October 5, 2011


Australia may become new market for Kenya's Nile perch exports



Australia is being considered as a potential alternative for Kenya's new market of Nile perch stock.


Price sensitive consumers opt for the cheaper Pangasius species which reduced Nile perch sales in the traditional markets over the years.


The Food and Agriculture Organisation (FAO) said that Australia may again become an attractive market for Nile perch because of its similarity to barramundi, a local freshwater fish.


Nile perch and Pangasius products traditionally rival each other in international markets owing to a generalised classification as "white meat".


Vietnamese Pangasius are already popular in western EU markets where its low price has boosted its sale in the face of the economic crisis. Spain and Germany are now the top two importers of Vietnamese pangasius.


That has put under pressure Kenya and other East Africa countries that mainly rely on Lake Victoria to support their Nile perch industries. Dwindling stock at the lake because of indiscriminate fishing and weak prices globally have also depressed earnings.


The consumption of Nile perch in EU has remained steady despite a gradual shift to the rival Pangasius by consumers. Statistics showed that in the first quarter of 2011, the EU remained the main market for Nile perch exports with 8,200 tonnes of fillets coming from these Kenya, Uganda and Tanzania. The import figures have remained stable compared with the same period in 2010.


In 2010 Kenya exported 3,600 tonnes of Nile perch fillets to EU markets, while Tanzania sold 16,300 tonnes and Uganda 11,800 tonnes.


Apart from competition from Pangasius, the Lake Victoria Nile perch industry has also suffered an image problem over claims of illegal arms trade in exchange for fish and poor fishing methods that deprived the lake of its potential resources.


Abdullah Noor, a dealer in Kisumu said that though environmental degradation has affected stocks, the water hyacinth menace has also led to a dip in numbers because vessels cannot move.


Statistics by the Fisheries department showed that the Nile perch stock in Lake Victoria declined from 1.9 million tonnes to 1.2 million between 1999 and 2001 before dropping drastically to 544,000 tonnes in 2005. The stocks were estimated at 370,000 tonnes in 2008.


FAO said that for Nile perch to regain its former valued status, local governments and fishing companies need to work together to ensure sustainable management of this important resource, and also to address the issue of illegal fishing.


To stall the dip in Lake Victoria's economic fortunes governments in the region have taken to reforms such forming beach management units to oversee prudent utilisation of resources.


The governments of Kenya, Uganda and Tanzania have also launched initiatives that specifically target Nile perch and the use of eco-labelling to encourage sustainable fishing and the reduction of negative impacts on the environment.


Nile perch dealers on Lake Victoria are currently implementing certification through various schemes such as Naturland, a German eco-certifier.


The certification covers about eight landing sites in the western region of Lake Victoria and involves about 1,000 fishermen, in Bukoba, Tanzania. Under the arrangement products from the area will be both frozen and chilled fillets and initially sold in Germany.
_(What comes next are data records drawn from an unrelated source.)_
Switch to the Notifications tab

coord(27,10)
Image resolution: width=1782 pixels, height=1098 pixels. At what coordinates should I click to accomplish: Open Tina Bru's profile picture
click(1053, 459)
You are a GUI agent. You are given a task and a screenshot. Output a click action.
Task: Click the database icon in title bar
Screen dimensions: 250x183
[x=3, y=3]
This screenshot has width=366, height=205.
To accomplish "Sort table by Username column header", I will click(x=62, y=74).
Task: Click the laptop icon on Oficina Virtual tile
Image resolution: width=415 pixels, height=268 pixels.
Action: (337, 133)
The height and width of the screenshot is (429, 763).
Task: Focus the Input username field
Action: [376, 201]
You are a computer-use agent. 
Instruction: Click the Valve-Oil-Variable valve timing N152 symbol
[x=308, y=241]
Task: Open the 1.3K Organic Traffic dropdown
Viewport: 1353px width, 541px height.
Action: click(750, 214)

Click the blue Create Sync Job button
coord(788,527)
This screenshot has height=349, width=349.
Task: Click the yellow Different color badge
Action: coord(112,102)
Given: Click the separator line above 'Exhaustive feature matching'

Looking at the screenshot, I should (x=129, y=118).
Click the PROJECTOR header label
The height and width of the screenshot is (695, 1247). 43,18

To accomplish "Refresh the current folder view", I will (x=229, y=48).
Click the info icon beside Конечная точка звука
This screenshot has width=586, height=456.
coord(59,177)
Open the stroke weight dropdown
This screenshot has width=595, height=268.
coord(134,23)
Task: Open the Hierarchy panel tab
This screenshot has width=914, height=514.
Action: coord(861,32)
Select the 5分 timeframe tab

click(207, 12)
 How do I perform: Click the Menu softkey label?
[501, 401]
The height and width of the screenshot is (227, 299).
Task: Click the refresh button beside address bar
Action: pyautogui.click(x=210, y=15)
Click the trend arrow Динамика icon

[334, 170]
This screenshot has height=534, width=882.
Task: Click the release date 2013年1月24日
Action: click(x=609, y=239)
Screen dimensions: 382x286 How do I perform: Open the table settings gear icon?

FAO added that on a positive note the Dutch company, Anova Food, announced in May that sales of its Naturland-certified sustainable Nile perch products now account for over 20% of total sales in that category in the US.


Producers of the rival pangasius have also taken to certification, signalling competition to Nile perch dealers.


For instance in April 2009 Global GAP, announced its new pangasius and tilapia standards, which were published after having been tested on fish farms.